Victor & Joanne's Cuban Adventure travel blog

February 13 - Trinidad

Joanne's improvement is taking longer than expected and the rice and beans she had hoped to enjoy last night turns out to be a piece of bread and an early bed.

Victor ventured out solo again to chat with our hosts and wander into town for a bite to eat and a chance to listen to some music.

The prospect of spaghetti brought Victor to a Pizza Restaurant that promised some spaghetti con salsicha (sausage). Turns out they are out of sausage and they substituted ham. Not exactly what was hoped for, but it will have to do. The result is, to say the least, pitiful. A tiny plate of lukewarm, overcooked spaghetti with tiny chunks of ham and a small slice of white cheese and a little tiny bit of sauce that bore no resemblance to spaghetti sauce. It was sent back for some heating and returned with the cheese melted into the spaghetti. Barely palatable, but edible. The "cuenta" (the bill) was received on a hand written slip of paper totalling 17.50. The menu had listed it as 5.50. When the bill was questioned, they took it away and came back with another that said 5.00. We later learned from our host that the restaurant is known for its poor quality food and the fact that it normally caters to Cubanos and the bill was most likely in Cuban pesos, not convertible pesos as was expected.
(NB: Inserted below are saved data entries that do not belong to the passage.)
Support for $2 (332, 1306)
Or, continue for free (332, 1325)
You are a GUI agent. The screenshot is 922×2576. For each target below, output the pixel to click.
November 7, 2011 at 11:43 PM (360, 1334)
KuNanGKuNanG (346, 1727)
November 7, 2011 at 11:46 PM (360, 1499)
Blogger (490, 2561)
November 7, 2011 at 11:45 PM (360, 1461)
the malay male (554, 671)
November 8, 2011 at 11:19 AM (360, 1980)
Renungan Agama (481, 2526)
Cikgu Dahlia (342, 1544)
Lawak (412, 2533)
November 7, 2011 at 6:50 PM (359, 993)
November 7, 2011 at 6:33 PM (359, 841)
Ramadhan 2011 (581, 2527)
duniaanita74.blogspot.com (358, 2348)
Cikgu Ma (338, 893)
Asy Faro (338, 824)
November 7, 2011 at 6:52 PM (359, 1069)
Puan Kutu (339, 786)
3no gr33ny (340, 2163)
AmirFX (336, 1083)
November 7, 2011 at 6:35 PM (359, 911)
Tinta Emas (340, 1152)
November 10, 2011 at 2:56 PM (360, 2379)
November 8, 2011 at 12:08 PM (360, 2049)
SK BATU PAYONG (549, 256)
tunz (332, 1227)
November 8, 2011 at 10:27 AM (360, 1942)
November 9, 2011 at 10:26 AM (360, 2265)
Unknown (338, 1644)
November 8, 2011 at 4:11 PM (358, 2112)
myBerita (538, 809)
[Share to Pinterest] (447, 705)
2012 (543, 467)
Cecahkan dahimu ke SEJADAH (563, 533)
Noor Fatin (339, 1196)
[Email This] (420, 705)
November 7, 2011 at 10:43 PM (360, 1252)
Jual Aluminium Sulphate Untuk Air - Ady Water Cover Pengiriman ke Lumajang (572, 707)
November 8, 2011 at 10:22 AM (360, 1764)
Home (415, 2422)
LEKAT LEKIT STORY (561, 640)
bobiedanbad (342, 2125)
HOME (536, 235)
The music emanating from down the street near Plaza Major was much better, with a younger seven piece band that produced wonderful salsa, cha cha and son music with incredibly solid three and four part harmonies that they often produced a capella in the midst of their song. Again, the solid, tight sound clearly demonstrated a well rehearsed group. The instruments in this group consisted of congas, bongos equipped with cow bells and a small cymbal the player worked with a combination of hands and sticks to create an incredible full percussion sound that rivaled any drum set. The electric stand up bass drove the beat while two guitars and three vocalists added great voices.

It seems that one can always expect several things when one encounters any musical group in Cuba; great musicianship, wonderful rhythms and vocals accompanied by old worn instruments. Also, each group will always flog a cd or ask for a contribution between their sets. In almost all cases, the entertainment value, along with a delicious mojito are worth every peso spent.